Amber Diceless which compares stats with GM fiet based on the situation.
Everway which also compares stats but if things are close has the GM interpret a picture card.
DramaSystem which is designed for PvP play and trades tokens for conceding a scene (and multiple tokens can be spent to force another player to conced).
Fiasco which does use dice, but not (as random number generators) to determine outcomes. A player, on their turn, can choose to establish a scene or hand that responsibility off to the rest of the group. Whoever doesn’t do that picks if the outcome of the scene is good or bad for that player’s character (subject to the availability of good or bad tokens in the pool). Second editor ditches the dice entirely and adds cards instead, I haven’t played that version.
For the Queen isn’t a traditional RPG. It provides a card deck that asks questions about characters. Figuring out the answers lets everyone learn about all the characters (including their own).

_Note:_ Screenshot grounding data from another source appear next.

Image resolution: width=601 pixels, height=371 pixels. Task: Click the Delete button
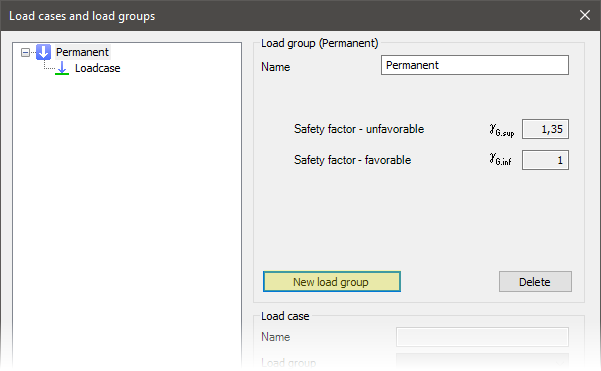point(535,282)
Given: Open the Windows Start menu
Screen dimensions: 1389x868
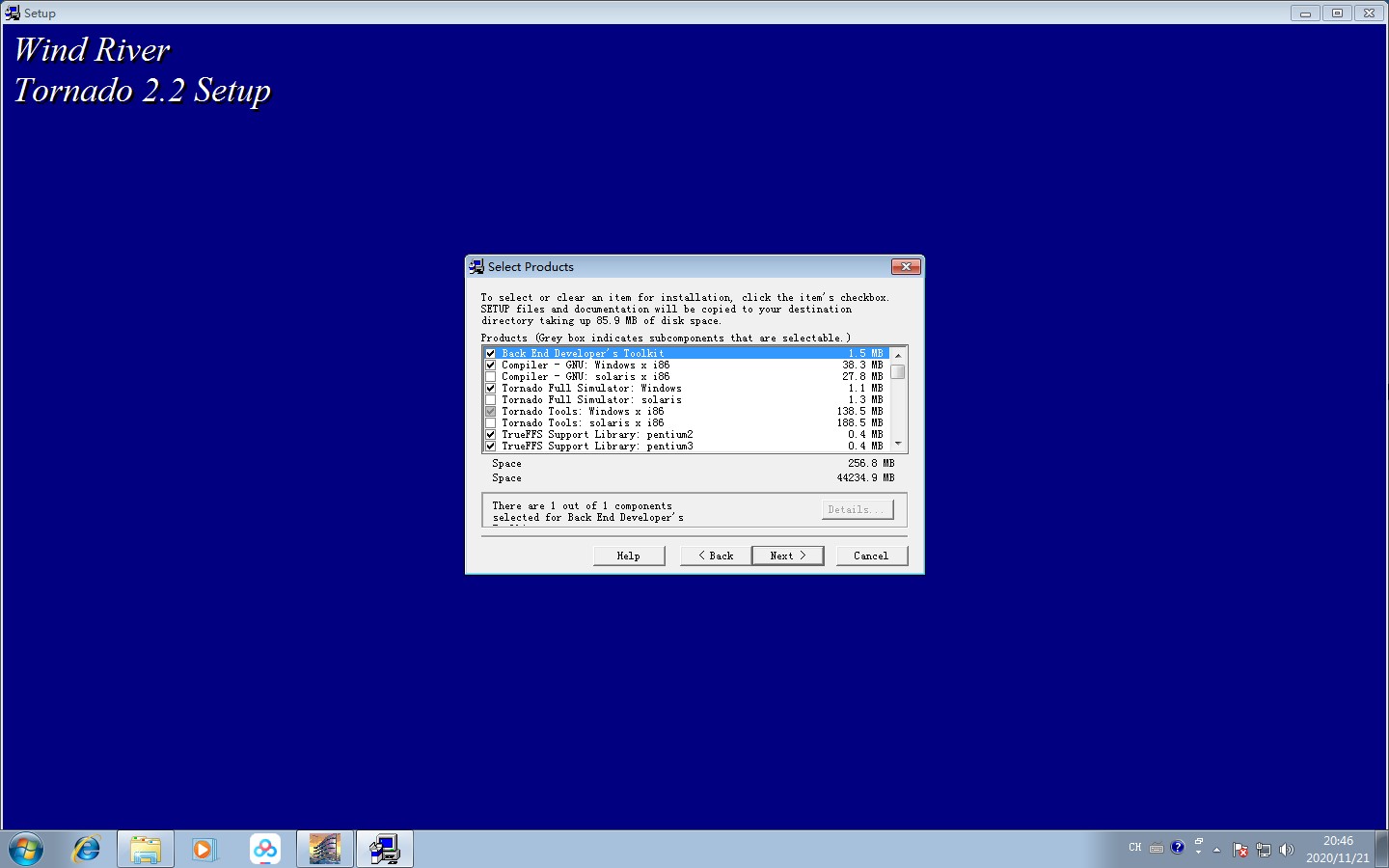Looking at the screenshot, I should pos(26,849).
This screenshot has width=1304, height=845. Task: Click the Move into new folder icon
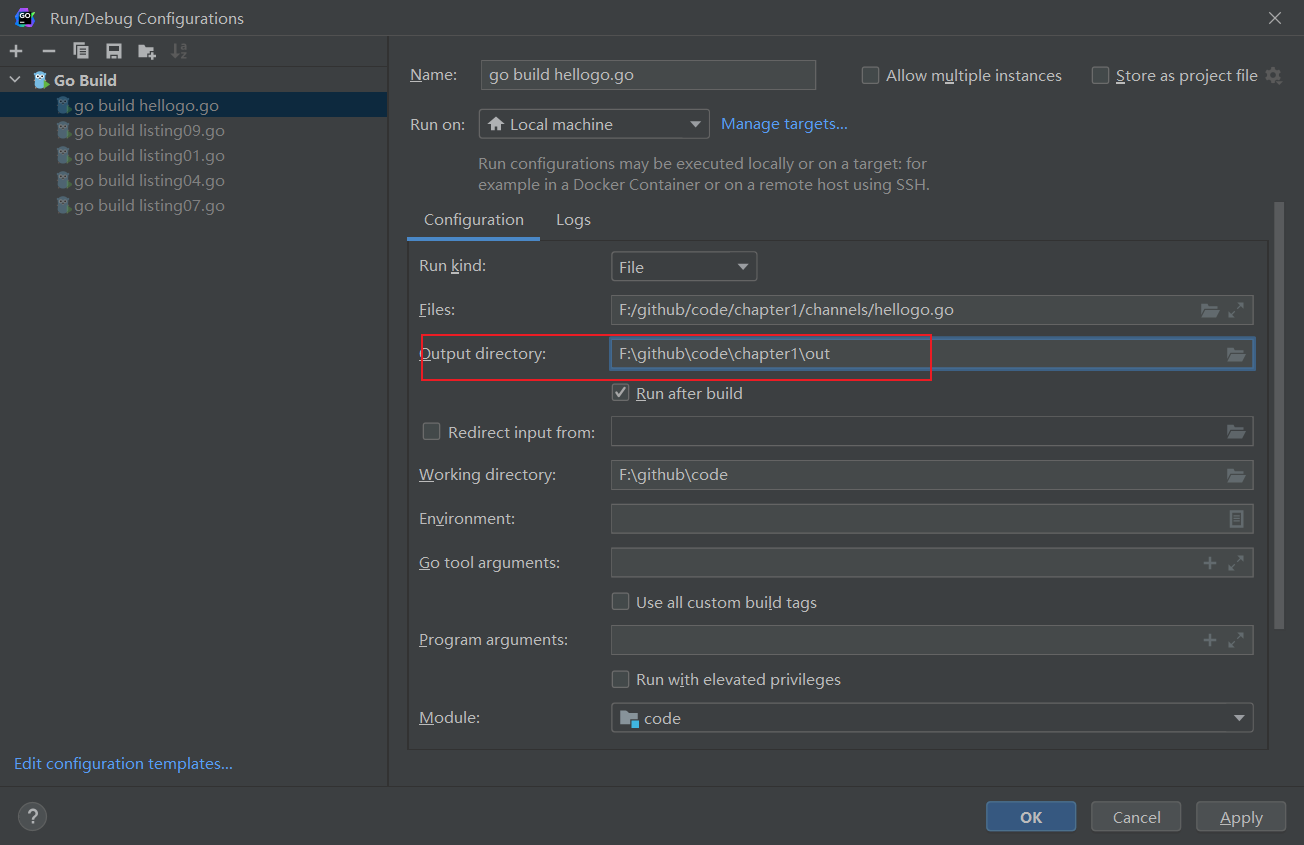[x=147, y=51]
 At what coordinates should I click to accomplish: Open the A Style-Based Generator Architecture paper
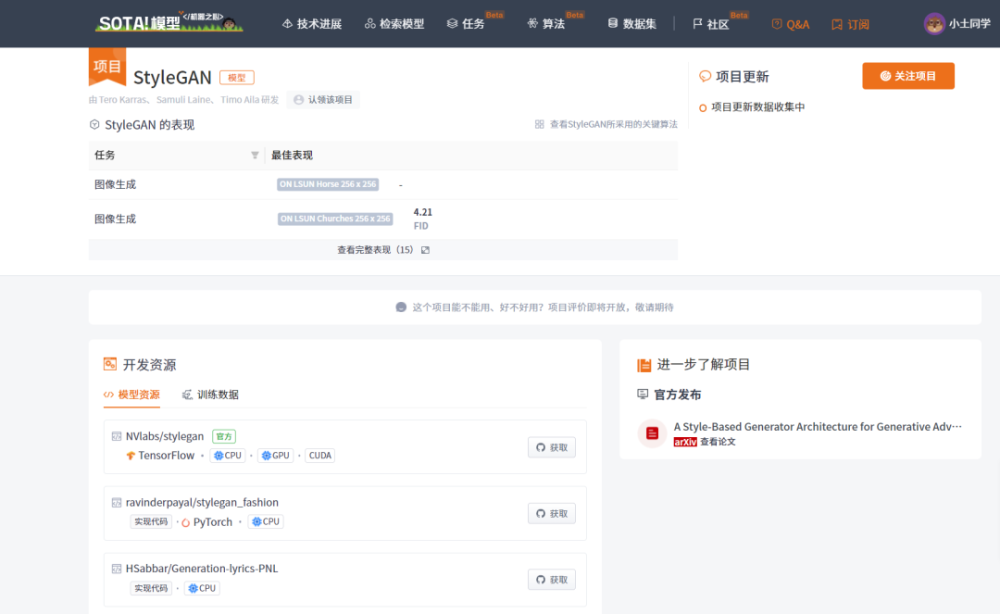click(818, 427)
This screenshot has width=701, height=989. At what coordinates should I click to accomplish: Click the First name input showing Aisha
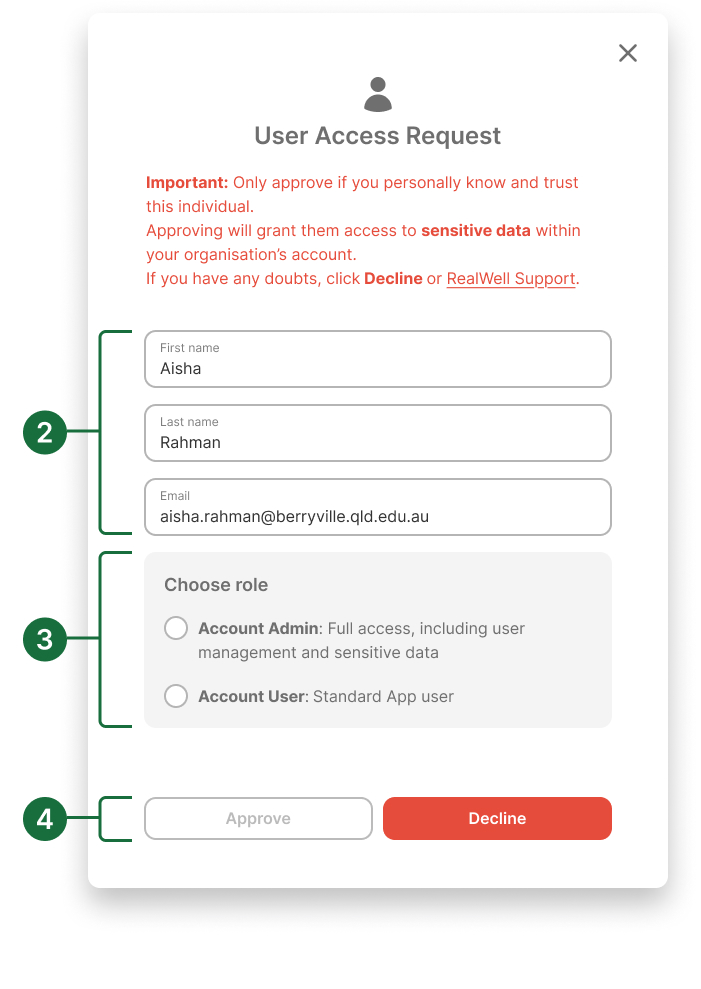377,359
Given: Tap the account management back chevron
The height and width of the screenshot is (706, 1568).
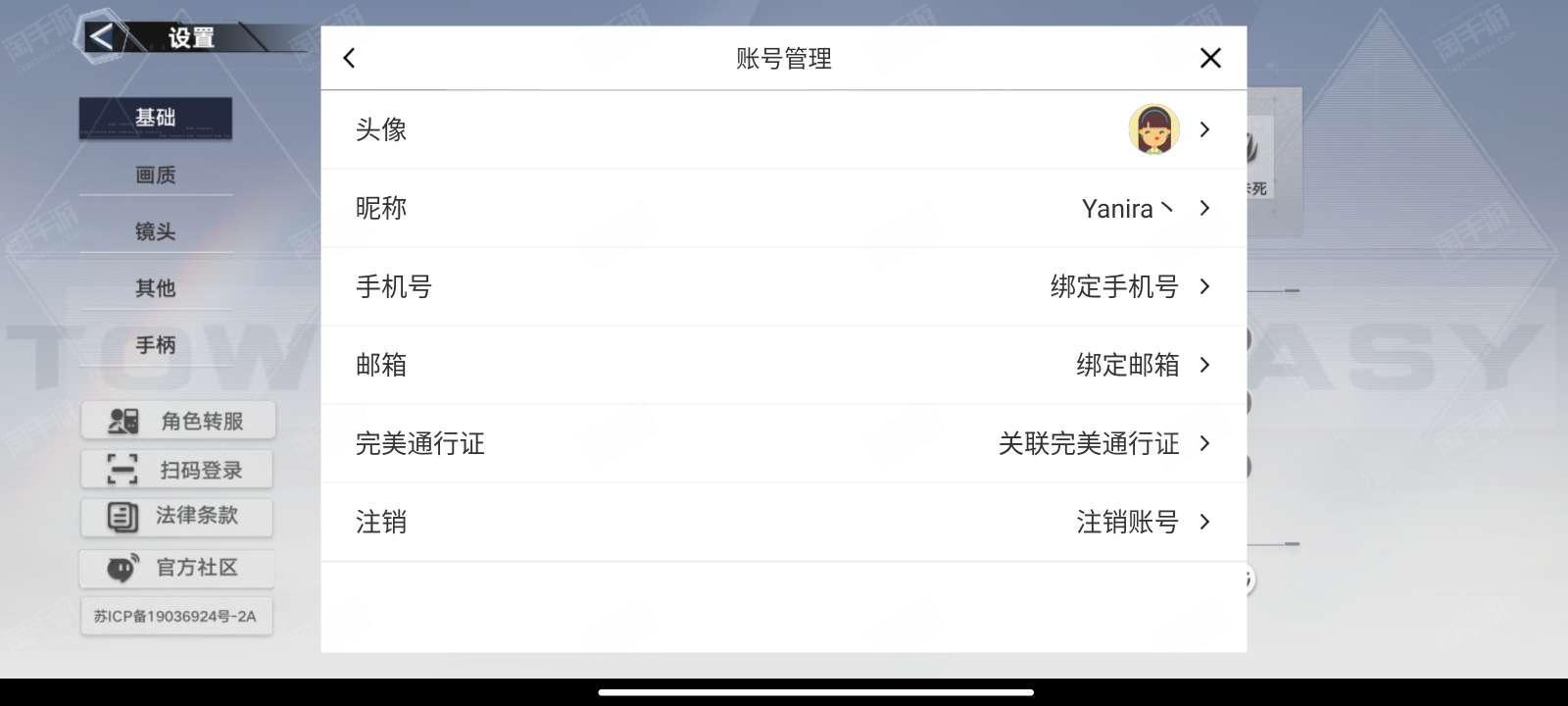Looking at the screenshot, I should click(349, 58).
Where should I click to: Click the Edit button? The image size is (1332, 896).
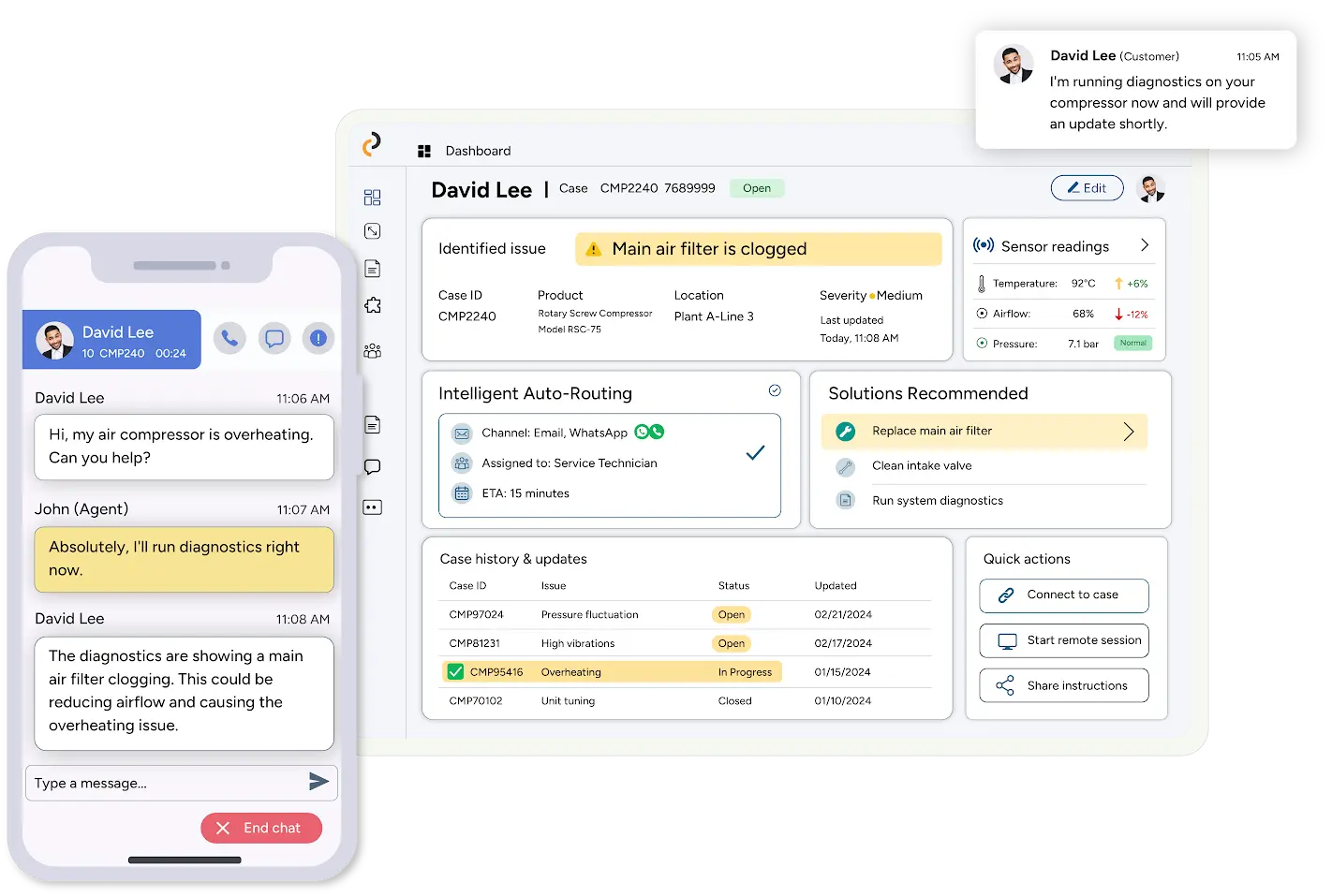point(1087,188)
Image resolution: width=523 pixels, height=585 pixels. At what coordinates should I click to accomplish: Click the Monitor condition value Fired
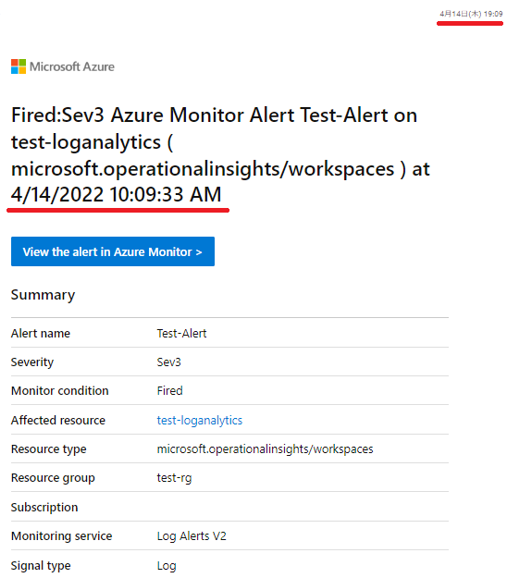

Not only system, but also how you are using the system.
Some games are built around resource management. Travel rules solidify the way in which travel saps resources (like supplies and time) and force choices (every day we delay people die but if we press on through the night we will get there tired and hungry or might run into something dangerous in the dark) while also (with random encounters) showing that the world exists beyond the confines of the plot.
Some games are far more “epic hero”, the protagonists are the centre of the world and what they aren’t involved with doesn’t really matter.
It’s a good idea for a GM to know what type of game they are running and for a system designer to know what they are trying to design.
If travel rules suck then there’s a good chance that the GM picked a system that isn’t a good fit for the game they want to run or the system designer shoved travel rules in because they thought the game should have them just because it is an RPG.
Obviously, there aren’t absolutes and some games work perfectly fine if you jettison their resource management aspects as a house rule. I think it is useful to try to understand why rules exist before changing them though.